*** MATERIAL FOR THIS EXERCISE Section Begins ***
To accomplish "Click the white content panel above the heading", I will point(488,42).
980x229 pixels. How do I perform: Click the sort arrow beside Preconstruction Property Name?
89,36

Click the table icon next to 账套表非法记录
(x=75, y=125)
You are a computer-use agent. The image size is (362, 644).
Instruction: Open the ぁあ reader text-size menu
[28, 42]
*** MATERIAL FOR THIS EXERCISE Section Ends ***
*** MATERIAL FOR THIS EXERCISE Section Begins ***
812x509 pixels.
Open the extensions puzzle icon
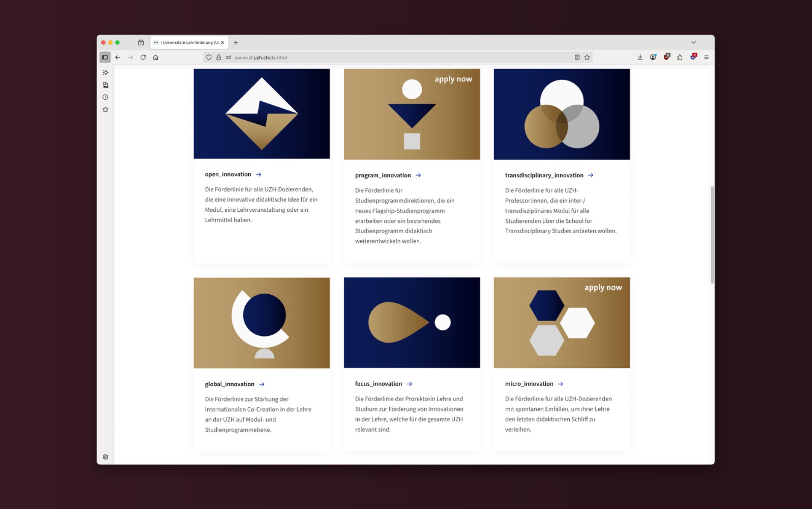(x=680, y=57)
*** MATERIAL FOR THIS EXERCISE Section Ends ***
*** MATERIAL FOR THIS EXERCISE Section Begins ***
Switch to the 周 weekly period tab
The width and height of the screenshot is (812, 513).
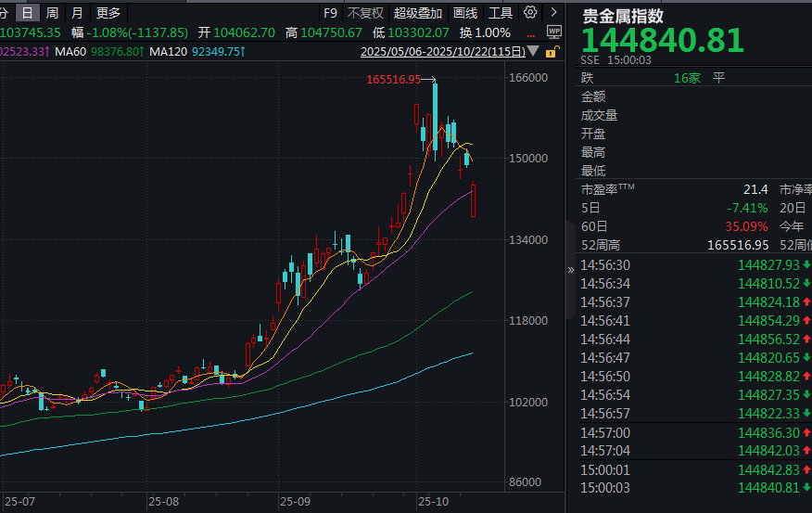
*** MATERIAL FOR THIS EXERCISE Section Ends ***
• [ASSIGNMENT] Output the material above exactly, but only from the line that carries "Switch to the 周 weekly period tab" through the line that carries "The width and".

• [REPLY]
Switch to the 周 weekly period tab
The width and height of the screenshot is (812, 513).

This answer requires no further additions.